> Page text:
Newsgroups: sci.psychology
From: Lee Lady
Subject: Re: Sentences and meaning (Part 4)
Date: Mon, 2 Mar 1992

My main interest as a mathematician, armchair psychologist, and sometime quasi-therapist  is not in meaning for its own sake, but in the role language plays in the functioning of the human mind. It's been discouraging to me how few scientific psychologists seem to be interested in the structure of the mind. Of course in the old days of behavioralism the attitude was that the mind and all those psychological things that are of greatest interest to ordinary people -- thoughts, emotions and the like -- are inaccessible to scientific study. But even now, all these cognitive psychologists are saying in sci.psychology that their interest is in abstract cognition rather than in the human mind as such. And in any case, I don't see how one can understand the structure of the mind if cognition, emotion, and behavior are regarded as things to be studied separately.

In article <1992Feb21.131123.15890@vdoe386.vak12ed.edu>> kbradfor@vdoe386.vak12ed.edu (Kenneth Bradford) writes:
> I'm no expert on left/right brain-ness, but in relation to the
> second part of your message, ...
> ....
> ... This seems interesting: we use the left-brain
> language function to create something (metaphor) that sort of
> extends language beyond the linear mode toward the right brain
> functions -- to the point of, e. g., poetry, the basis of which
> is rhythm (left). It's worth thinking about.

I do believe that "left-brained" and "right-brained" are useful designations of two different modes the mind works in, whether or not they have any relation to the actual structure of the brain. One of the enlightening things about going through NLP training was being around people who are much more right-brained than me (and, I believe, most academics, especially in the sciences) and hearing them describe the way they perceive their own mental processes.

> Data block:
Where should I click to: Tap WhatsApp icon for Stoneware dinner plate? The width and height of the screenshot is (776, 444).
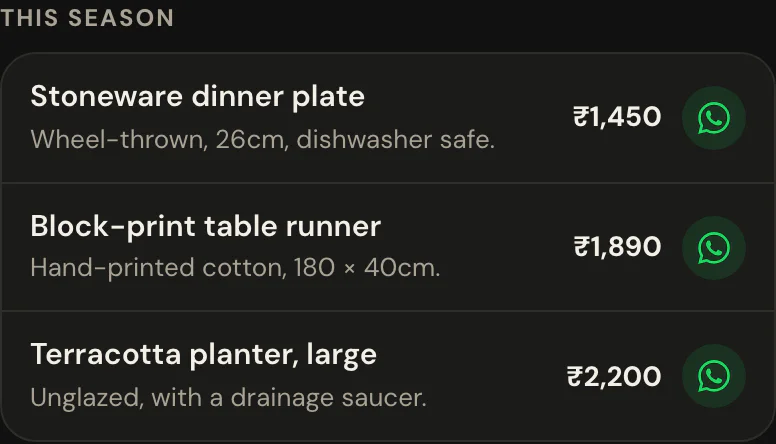tap(714, 118)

> Task statement: Could you repeat the Usenet post on sentences and meaning from "In article <1992Feb21.131123.15890@vdoe386.vak12ed.edu>>" up to and including "worth thinking about.", substituting "song" for "poetry"?

> Task response:
In article <1992Feb21.131123.15890@vdoe386.vak12ed.edu>> kbradfor@vdoe386.vak12ed.edu (Kenneth Bradford) writes:
> I'm no expert on left/right brain-ness, but in relation to the
> second part of your message, ...
> ....
> ... This seems interesting: we use the left-brain
> language function to create something (metaphor) that sort of
> extends language beyond the linear mode toward the right brain
> functions -- to the point of, e. g., song, the basis of which
> is rhythm (left). It's worth thinking about.